# Red Tailed Black Shark Died. :(



## deadmanwalking (Aug 3, 2012)

Hi all, I currently have a 33 Gallon Outgrow Aquarium and the stocking list can be shown on my photo album. Unfortunately, my Red Tailed Black Shark has recently died. It did have a few white spots on it, but due to the fact that red tailed black sharks are meant to have some white on them and due to the fact that no other fish has died or has white spots despite the shark dying almost a week ago, I don't think that ich is the problem here.

Personally, I believe that the pair of male dwarf gourami may have killed the Red Tailed Black Shark. I believe it had a bit of its tail missing when we took the shark out of the tank, but from what I can only presume that was taken off after the shark died. Anyway, a few weeks before this, one of the male swordtails back fin was bitten off, and we had to move him to a quarantine tank. He has not been eating and his fin is yet to make any signs that it is growing back. Now, if the shark was killed, then that is two incidences of aggressive fish. And when you look at the tank, the gourami do look like the most aggressive fish in there, considering they chase each other, the swordtails, ANGELFISH and even a BALA SHARK.

Anyway, do you think a dwarf gourami would be capable of doing this? And also, do you have any advice on what to do to help the sick swordtail eat and recover?

Thanks!


----------



## MainelyFish (Sep 20, 2012)

correct me if I am wrong guys but could the issue have been between the Red-tail shark and Bala Shark... It was recommended to me to not mix Bala Sharks with any other Sharks but themselves, because of the aggressive and territorial nature of them... and the sword tail may have gotten caught in the middle some how...


----------



## lohachata (Jan 27, 2006)

i would like to know who told you that red tail black sharks are meant to have white spots on them..i have kept red tails and balas off and on for 40 years and never saw the white on the reds nor had issues between reds and balas..(but i do agree that it is quite possible for the two to be a bit aggressive with each other..
i would not even consider the gouramies as the culprits...they couldn't even dream of being able to catch up with the red..
============================================================
- **What the exercise asks**:
Continue the forum thread about the red tailed black shark's death from where it stops. The material that comes next has nothing to do with this thread.

- **Data block**:
============================================================
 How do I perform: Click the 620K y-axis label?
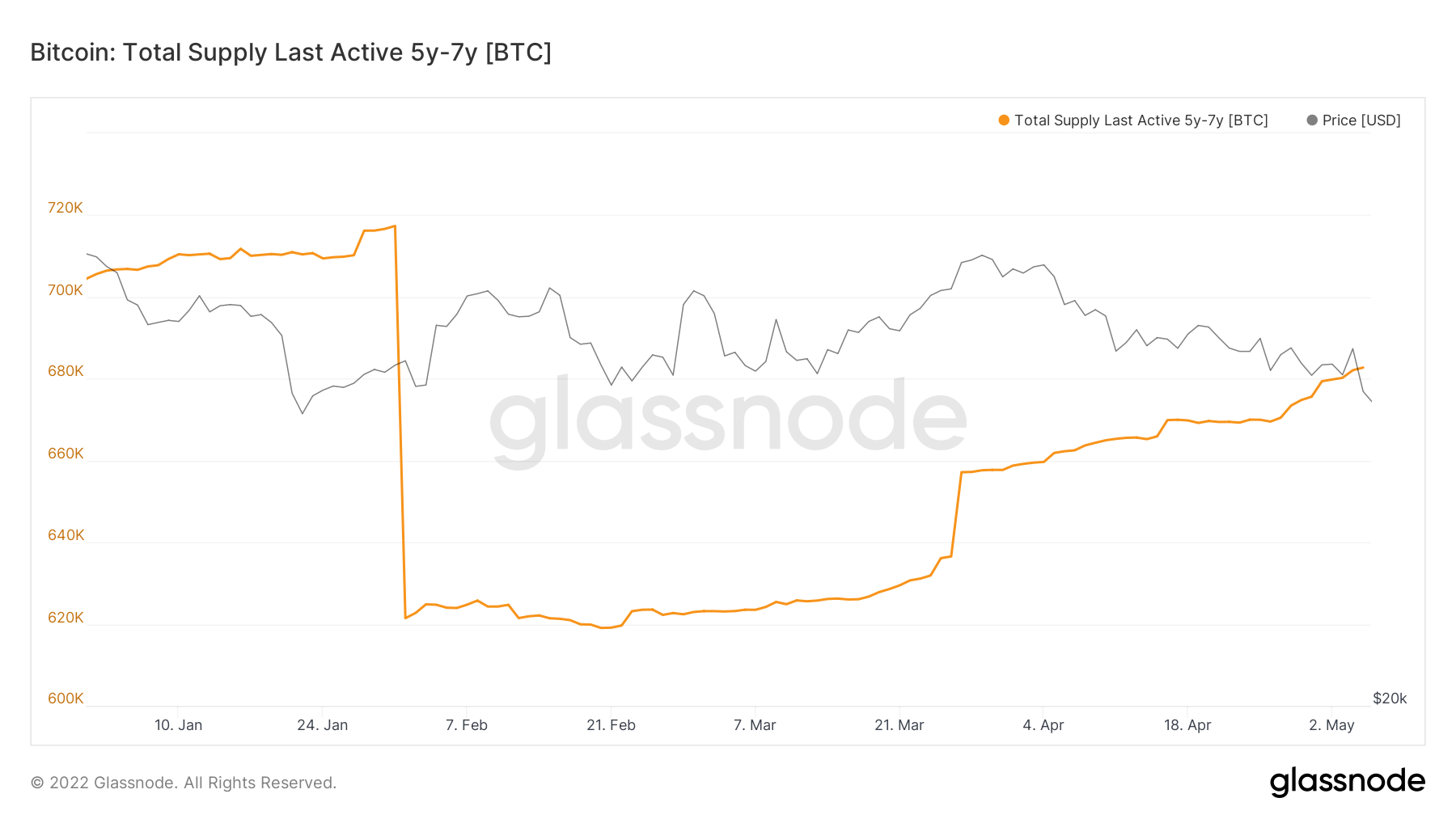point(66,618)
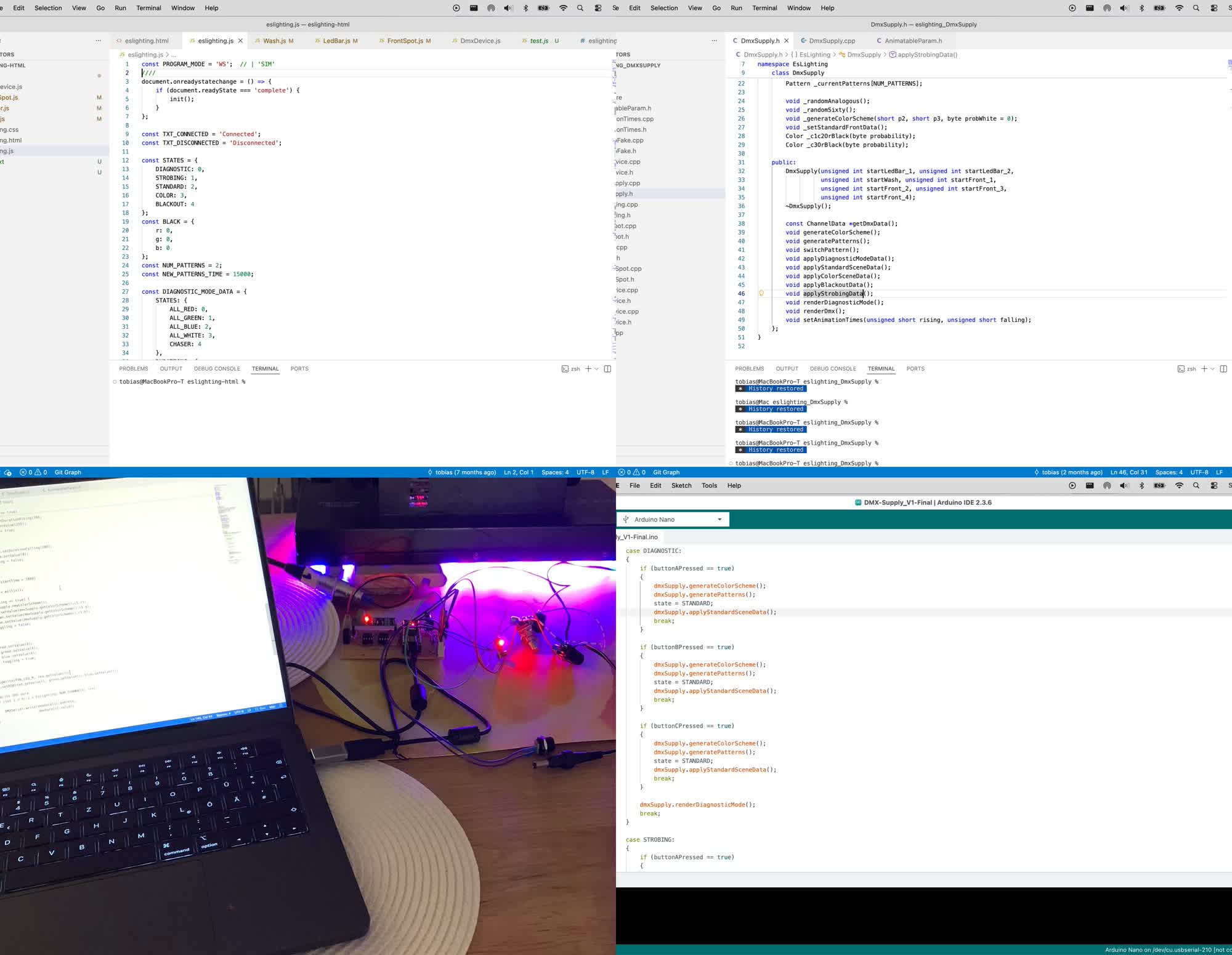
============================================================
- **Task answer**:
as far as the missing tail is concerned ; once the red was dead any of the other fish in the tank would have eaten it......fish eat fish.....


----------



## MainelyFish (Sep 20, 2012)

loha, 

So in the past you have mixed redtail and balas and had no major issues?


----------



## lohachata (Jan 27, 2006)

yes i have....on a number of occasions..i used to buy 50 or so of each at a small size for $1.00 each...throw them in a 125 for a few months and get them up to about 5 inches and sell them for 5 or 6 bucks a pop...they would only last a few days like that..


----------



## deadmanwalking (Aug 3, 2012)

So the injured swordtail died a couple of hours ago. And the Black Ghost Knife has a bit of its fin ripped off. The only two fish species who have been in the tank for all of these attacks have been the Gourami and the Angelfish. And to be honest, the Angelfish are extremely peaceful and the Gourami look extremely aggressive.

Also, about the white spots on the Red Tailed Shark, sorry for the lack of clarity, that was my fault... I don't mean white spots, I mean the sort of white lining it has.

So, what do you all think I should do? I want to move the Gourami to the 10 Gallon Quarantine Tank, but will the two males be okay in there together?

Thanks.


----------



## amagad (Jan 6, 2013)

gouramis are pansies, you can rule them out of your equation. Angelfish can get be territorial and likely the angelfish as they are part of the cichlid family. If you havent done so already, sit at your tank for an hour every now and then and see who is the dominant fish in the aquarium capable of such monstrosity.


----------



## lohachata (Jan 27, 2006)

i still say that the red died on it's own...nobody killed it...the only other fish in the tank fast enough to catch it is the bala shark...and the missing tail is from the other fish eating at it after the red had died...


----------



## deadmanwalking (Aug 3, 2012)

About sitting at my tank for an hour every now and then, I have been and I think everybody else who has seen the aquarium has commented on the agressiveness of the gourami. Personally, I think that any fish who tries to attack angelfish and Bala sharks is capable of many things. And as for the Bala shark doing something to the swordtail, the Bala shark wasn't in the tank at that time so we can rule that out.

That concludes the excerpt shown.